Di Indonesia, pemakaian helm memiliki beberapa permasalahan, yaitu : a) Tidak semua pengendara mau memakai helm dengan berbagai alasan,

termasuk ketidakmampuan membeli.

b) Token compliance (ketaatan semu), helm hanya dipakai karena takut polisi, tidak memakai dengan benar (tidak diikat dan dipasang).

c) Pemilihan kualitas helm yang rendah atau tidak standar. Helm standard tentu relatif lebih mahal, lebih berat, dan lebih besar dari sekadar topi helm plastik.

d) Alasan tidak memakai helm seperti : malas, discomfort/rasa tidak enak, terlalu berat, ketat, mengganggu kepala, bikin sakit kepala, mengganggu rambut, dan gatal (Bustan, 2007).

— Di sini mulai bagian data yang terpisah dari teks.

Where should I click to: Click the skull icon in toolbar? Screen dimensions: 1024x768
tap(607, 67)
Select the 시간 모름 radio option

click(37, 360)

2. Pelindung mata dan wajah

Mata dan wajah membutuhkan perlindungan dari angin, debu, hujan, binatang kecil dan bebatuan, pelindung wajah dapat memberi perlindungan dari hal tersebut. Pelindung mata dan wajah harus memenuhi standar yang berlaku, tidak tergores, tidak membatasi jarak atau sudut pandang pengendara, dan dapat diikat erat agar tidak bergeser.

3. Sarung tangan

Sarung tangan berfungsi untuk mengurangi efek langsung angin maupun kondisi cuaca ketika berkendara dan meminimalkan dampak cedera pada saat terjadi kecelakaan lalu lintas. Penahan benturan, goresan, dan berbahan yang kuat merupakan standar dari sarung tangan untuk mengendarai sepeda motor. Sarung tangan juga harus nyaman ketika digunakan dan memberi kemampuan menggenggam setang dengan baik.

4. Jaket

Jaket merupakan pakaian pelindung pengendara sepeda motor ketika terjadi kecelakaan lalu lintas, selain itu jaket juga berfungsi untuk membantu pengendara sepeda motor menghadapi kondisi cuaca ketika berkendara. Jaket yang baik adalah tidak mudah sobek dan menggelembung ketika dipakai berkendara, jaket harus menutupi seluruh lengan dan melekat erat pada leher, pergelangan tangan, dan pinggang pada saat berkendara. Selain itu, warna jaket harus terang agar dapat terlihat oleh pengendara lain ketika malam hari.

5. Sepatu

Sepatu berfungsi untuk melindungi pergelangan kaki. Sepatu dapat mengurangi efek langsung ke arah kaki pada pengendara sepeda motor ketika terjadi kecelakaan lalu lintas. Sepatu harus didesain untuk berkendara sepeda motor dan terbuat dari kulit atau bahan sintetis kuat lainnya. Dapat melindungi pergelangan kaki, memiliki alas sepatu yang mampu menapak dengan baik dan memiliki bagian yang diperkuat sebagai perlindungan tambahan. Sepatu tidak boleh memiliki anting-anting, tali-tali atau sisi yang elastis, karena dapat menimbulkan masalah bagi pengendara dan dapat menyangkut pada motor atau pada saat kecelakaan.